The present invention relates to a rotatable cutting tool, which is a component of an earth-working apparatus, used to impinge upon earth strata such as, for example, asphaltic roadway material or ore-bearing or coal-bearing earth (or mineral) formations. More specifically, the present invention pertains to such a rotatable cutting tool that includes a cutting tool body that contains a hard cutting tip at the axial forward end thereof and wherein the cutting tool body has improved strength properties.
Heretofore, a rotatable cutting tool has been used to impinge upon earth strata, such as for example, asphaltic roadway material or ore-bearing or coal-bearing earth (or mineral) formations and the like. Such a rotatable cutting tool typically comprises an elongate cutting tool body that has an axial forward end and an axial rearward end. In one embodiment of such a cutting tool, the cutting tool body has a socket at the axial forward end wherein the socket receives a hard cutting tip. In another embodiment of such a cutting tool, the cutting tool body contains a projection at the axial forward end thereof wherein the projection is received within a socket (or recess) in the hard cutting tip. In each one of the above embodiments, the hard cutting tip is affixed to the cutting tool body by brazing or the like.
As can be appreciated, during operation the entire rotatable cutting tool is typically subjected to a variety of extreme cutting forces in an abrasive and erosive environment. It would be undesirable for the cutting tool body to prematurely wear or fail (whether it be through catastrophic fracture or the like or through abrasive or erosive wear) prior to the hard cutting tip wearing to the point of its useful life. In such a circumstance, the rotatable cutting tool would have to replaced prior to the normally scheduled time for replacement. Further, the premature failure of the rotatable cutting tool would negatively impact the cutting or milling efficiency of the overall earthworking apparatus. It thus becomes apparent that it is important that the cutting tool body possess the requisite strength to maintain its integrity during the intended useful life of the rotatable cutting tool.
Heretofore, some portions of the cutting tool body have been formed via a cold-heading or cold-forming process. One exemplary patent is U.S. Pat. No. 4,627,665 to Ewing et al. that shows the cold-forming of a cutting tool body. However, it should be appreciated that a number of steps are necessary to form certain portion of the cutting tool body. For example, the puller groove is formed via a separate roll-forming operation while the socket and the axial forward portion of the rotatable cutting tool is formed via a cold-heading process. U.S. Pat. No. 6,397,652 to Sollami is another example of a patent that shows a cutting tool body formed by a cold forming process.

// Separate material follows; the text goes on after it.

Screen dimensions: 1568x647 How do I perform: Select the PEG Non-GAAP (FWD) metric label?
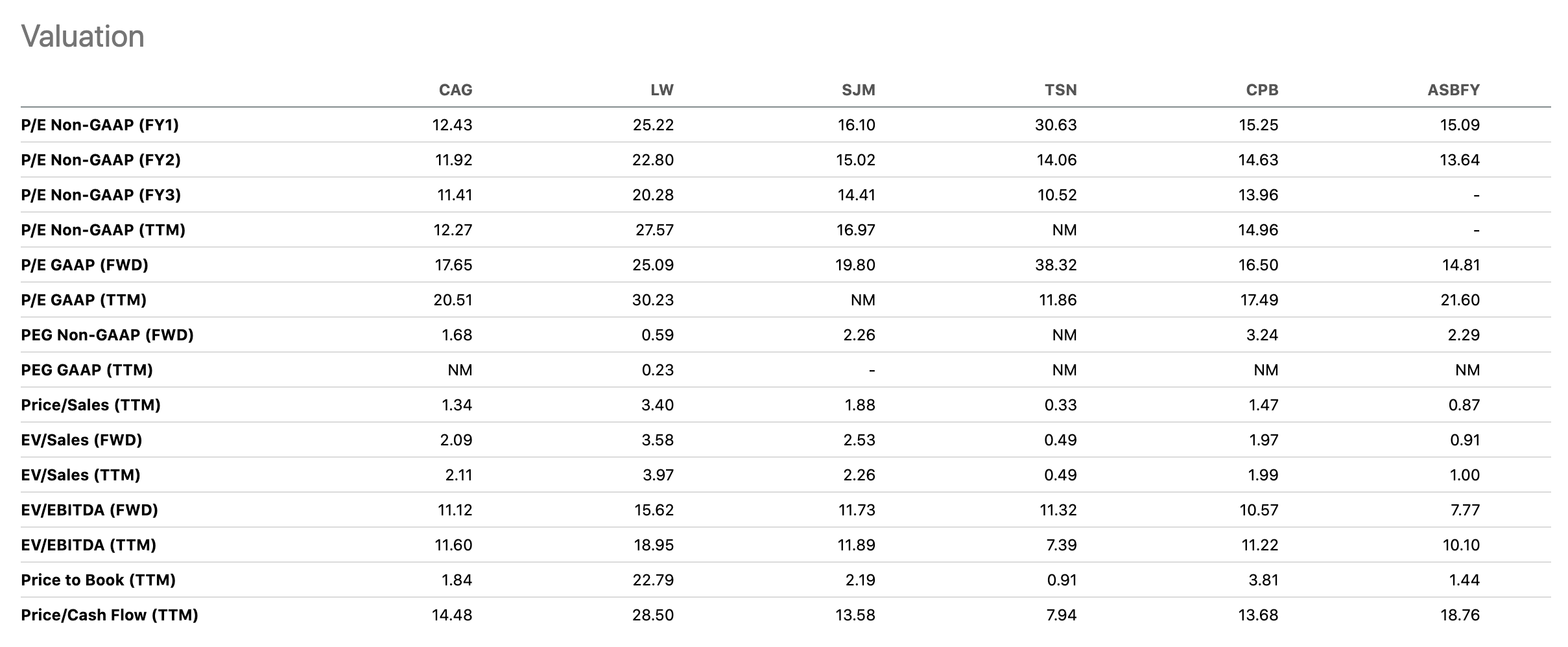(x=108, y=335)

Other cutting tool bodies are made via a process in which at least some of the cutting tool body is manufactured through a process that includes a machining step. The puller groove is a portion of the cutting tool body that typically has been machined. While the machined puller groove performs satisfactorily, the fact that a machining process occurs tends to weaken or reduce the strength of the cutting tool body. Further, machining a portion of the cutting tool body (e.g., the puller prove) results in the loss of the material machined out of the blank (or stock material) to form the puller groove.
It can therefore be appreciated that it would be desirable to provide an improved cutting tool body that exhibits improved strength properties. It can also be appreciated that it would be desirable to provide an improved cutting tool body that avoids machining in the manufacture thereof so as to reduce the amount of raw material necessary to make the rotatable cutting tool.